[1] ALS, CSmH. See Lincoln's communication to Du Pont, April 13, supra. The ``apparent inconsistency'' to which Lincoln refers indicated by Welles' communication to Du Pont on April 2, ``The exigencies of the public service are so pressing in the Gulf that the Department directs you to send all the ironclads that are in a fit condition to move, after your present attack upon Charleston, directly to New Orleans, reserving to yourself only two.'' (OR, I, XIV, 436).
John Hay delivered Welles' order of April 2, and on April 16 he wrote Nicolay from Hilton Head, South Carolina, of the reception of Lincoln's order of April 13, as follows:
``The General and the Admiral this morning received the orders from Washington, directing the continuance of operations against Charleston. The contrast was very great in the manner in which they received them.
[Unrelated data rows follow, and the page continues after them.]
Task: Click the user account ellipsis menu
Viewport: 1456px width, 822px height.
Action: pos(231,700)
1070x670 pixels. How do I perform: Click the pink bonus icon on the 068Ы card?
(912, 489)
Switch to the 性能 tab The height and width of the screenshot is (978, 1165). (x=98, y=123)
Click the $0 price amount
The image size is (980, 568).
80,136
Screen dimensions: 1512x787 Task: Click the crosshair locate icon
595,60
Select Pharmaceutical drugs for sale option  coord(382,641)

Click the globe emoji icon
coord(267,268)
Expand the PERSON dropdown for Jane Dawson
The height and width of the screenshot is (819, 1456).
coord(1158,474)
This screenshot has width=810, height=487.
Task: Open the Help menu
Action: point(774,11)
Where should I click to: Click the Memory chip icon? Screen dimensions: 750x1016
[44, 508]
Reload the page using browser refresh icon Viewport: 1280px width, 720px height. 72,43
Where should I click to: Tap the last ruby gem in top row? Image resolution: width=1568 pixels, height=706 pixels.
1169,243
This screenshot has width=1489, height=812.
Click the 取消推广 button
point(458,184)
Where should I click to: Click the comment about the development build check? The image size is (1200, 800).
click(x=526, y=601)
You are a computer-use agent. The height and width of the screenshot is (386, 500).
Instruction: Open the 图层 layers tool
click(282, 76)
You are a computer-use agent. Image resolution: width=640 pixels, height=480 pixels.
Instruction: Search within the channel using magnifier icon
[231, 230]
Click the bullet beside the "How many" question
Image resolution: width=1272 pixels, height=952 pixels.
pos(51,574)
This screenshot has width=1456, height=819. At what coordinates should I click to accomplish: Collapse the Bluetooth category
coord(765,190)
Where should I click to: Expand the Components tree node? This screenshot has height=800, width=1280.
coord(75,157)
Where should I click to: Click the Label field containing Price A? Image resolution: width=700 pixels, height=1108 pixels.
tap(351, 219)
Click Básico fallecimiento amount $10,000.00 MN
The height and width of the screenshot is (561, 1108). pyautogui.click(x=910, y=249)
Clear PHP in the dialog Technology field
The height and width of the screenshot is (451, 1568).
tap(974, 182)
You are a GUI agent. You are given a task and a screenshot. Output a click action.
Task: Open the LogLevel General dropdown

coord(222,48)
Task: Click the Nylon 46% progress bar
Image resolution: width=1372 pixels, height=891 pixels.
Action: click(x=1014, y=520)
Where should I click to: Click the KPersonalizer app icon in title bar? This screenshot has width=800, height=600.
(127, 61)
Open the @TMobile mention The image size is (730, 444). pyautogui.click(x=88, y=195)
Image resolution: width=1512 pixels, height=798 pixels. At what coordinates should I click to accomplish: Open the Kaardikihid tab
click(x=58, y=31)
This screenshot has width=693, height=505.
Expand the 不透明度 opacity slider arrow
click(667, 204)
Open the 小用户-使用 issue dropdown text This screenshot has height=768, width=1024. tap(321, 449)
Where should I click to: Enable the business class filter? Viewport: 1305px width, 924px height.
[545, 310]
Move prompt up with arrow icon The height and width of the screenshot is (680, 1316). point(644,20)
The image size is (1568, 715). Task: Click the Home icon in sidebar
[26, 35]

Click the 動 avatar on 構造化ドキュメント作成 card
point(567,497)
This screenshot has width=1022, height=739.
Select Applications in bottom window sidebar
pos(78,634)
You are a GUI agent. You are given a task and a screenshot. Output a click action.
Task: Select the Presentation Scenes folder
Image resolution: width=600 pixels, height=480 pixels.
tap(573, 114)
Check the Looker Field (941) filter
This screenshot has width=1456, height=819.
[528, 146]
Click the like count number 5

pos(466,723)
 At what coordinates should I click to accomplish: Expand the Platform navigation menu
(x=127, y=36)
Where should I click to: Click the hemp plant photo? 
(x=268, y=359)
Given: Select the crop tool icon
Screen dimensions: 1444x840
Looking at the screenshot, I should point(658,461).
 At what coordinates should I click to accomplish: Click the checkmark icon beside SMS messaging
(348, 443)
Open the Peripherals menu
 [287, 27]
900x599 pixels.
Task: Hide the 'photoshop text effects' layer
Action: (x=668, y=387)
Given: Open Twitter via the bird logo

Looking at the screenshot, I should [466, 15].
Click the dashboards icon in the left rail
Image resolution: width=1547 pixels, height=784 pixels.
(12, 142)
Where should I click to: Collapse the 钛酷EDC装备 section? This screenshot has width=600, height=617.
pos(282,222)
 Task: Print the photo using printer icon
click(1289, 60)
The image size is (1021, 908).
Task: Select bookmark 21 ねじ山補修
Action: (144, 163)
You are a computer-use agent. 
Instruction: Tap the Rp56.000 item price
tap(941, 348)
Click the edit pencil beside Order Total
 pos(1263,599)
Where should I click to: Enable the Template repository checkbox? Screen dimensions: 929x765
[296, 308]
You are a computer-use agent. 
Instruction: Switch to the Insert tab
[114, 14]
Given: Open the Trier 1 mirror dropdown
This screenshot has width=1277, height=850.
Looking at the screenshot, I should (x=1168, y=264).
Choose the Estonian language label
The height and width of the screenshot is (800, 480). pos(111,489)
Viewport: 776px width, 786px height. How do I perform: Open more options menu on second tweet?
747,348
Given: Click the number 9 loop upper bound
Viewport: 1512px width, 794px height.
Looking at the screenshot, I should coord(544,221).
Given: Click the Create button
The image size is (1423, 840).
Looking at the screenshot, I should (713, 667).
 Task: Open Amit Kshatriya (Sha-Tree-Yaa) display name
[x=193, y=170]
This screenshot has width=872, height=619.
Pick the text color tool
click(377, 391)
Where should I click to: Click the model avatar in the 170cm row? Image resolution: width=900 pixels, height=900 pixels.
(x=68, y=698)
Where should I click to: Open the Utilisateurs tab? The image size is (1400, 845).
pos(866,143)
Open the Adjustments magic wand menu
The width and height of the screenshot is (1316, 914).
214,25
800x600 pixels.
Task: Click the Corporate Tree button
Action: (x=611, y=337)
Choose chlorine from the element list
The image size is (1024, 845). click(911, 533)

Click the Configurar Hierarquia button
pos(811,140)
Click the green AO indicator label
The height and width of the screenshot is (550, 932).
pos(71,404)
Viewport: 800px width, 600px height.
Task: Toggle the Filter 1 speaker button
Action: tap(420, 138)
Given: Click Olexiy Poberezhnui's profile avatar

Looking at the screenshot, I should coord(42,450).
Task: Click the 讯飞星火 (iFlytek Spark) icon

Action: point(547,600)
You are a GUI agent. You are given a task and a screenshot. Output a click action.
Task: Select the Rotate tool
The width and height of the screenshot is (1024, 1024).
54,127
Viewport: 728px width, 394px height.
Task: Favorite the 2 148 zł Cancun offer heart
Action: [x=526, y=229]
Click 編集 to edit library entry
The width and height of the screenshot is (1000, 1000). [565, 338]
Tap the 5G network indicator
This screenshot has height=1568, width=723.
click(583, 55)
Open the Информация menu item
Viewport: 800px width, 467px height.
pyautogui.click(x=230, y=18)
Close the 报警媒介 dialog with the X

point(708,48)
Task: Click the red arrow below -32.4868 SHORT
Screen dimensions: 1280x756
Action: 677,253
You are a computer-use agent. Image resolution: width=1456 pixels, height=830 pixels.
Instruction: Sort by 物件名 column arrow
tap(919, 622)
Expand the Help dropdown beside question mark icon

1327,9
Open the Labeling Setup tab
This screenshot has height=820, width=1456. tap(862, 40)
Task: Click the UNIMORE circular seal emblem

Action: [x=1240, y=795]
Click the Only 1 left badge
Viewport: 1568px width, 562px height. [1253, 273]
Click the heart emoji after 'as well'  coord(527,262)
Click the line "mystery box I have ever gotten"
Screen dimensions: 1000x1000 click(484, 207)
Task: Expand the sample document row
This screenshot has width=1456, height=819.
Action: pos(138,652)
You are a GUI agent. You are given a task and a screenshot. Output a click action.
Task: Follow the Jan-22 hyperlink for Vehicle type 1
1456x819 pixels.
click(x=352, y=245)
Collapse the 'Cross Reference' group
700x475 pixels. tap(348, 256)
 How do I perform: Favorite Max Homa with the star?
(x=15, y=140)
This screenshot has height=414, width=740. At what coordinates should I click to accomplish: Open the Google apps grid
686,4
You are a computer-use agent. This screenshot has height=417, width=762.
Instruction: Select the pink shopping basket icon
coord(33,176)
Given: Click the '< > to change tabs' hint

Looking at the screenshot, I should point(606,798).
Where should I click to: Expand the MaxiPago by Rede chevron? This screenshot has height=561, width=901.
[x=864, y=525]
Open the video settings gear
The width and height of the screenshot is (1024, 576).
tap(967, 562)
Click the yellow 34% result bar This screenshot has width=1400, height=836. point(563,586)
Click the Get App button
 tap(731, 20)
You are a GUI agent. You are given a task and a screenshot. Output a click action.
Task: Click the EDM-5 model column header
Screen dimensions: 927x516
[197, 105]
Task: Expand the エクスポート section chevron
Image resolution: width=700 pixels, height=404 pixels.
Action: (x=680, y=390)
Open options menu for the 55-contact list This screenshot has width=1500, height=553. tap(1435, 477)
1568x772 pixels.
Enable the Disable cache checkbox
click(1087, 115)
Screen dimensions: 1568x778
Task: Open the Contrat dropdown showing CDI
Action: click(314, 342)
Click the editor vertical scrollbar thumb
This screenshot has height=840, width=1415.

The General was absolutely delighted. . . . He said, however, that the Admiral seemed in very low spirits about it. . . . Whether the intention of the Government be to reduce Charleston now . . . or by powerful demonstration to retain a large force of the enemy here, he is equally anxious to go to work again. . . .'' (Tyler Dennett, ed., Lincoln and the Civil War in the Diaries and Letters of John Hay, pp. 60-61).
Du Pont wrote Welles on April 16 as follows:
``I am . . . painfully struck by the tenor and tone of the President's order, which seems to imply a censure, and I have to request that the Department will not hesitate to relieve me by an officer who . . . is more able to execute that service in which I have had the misfortune to fail---the capture of Charleston. . . .'' (Daniel Ammen, The Navy in the Civil War, II, 108).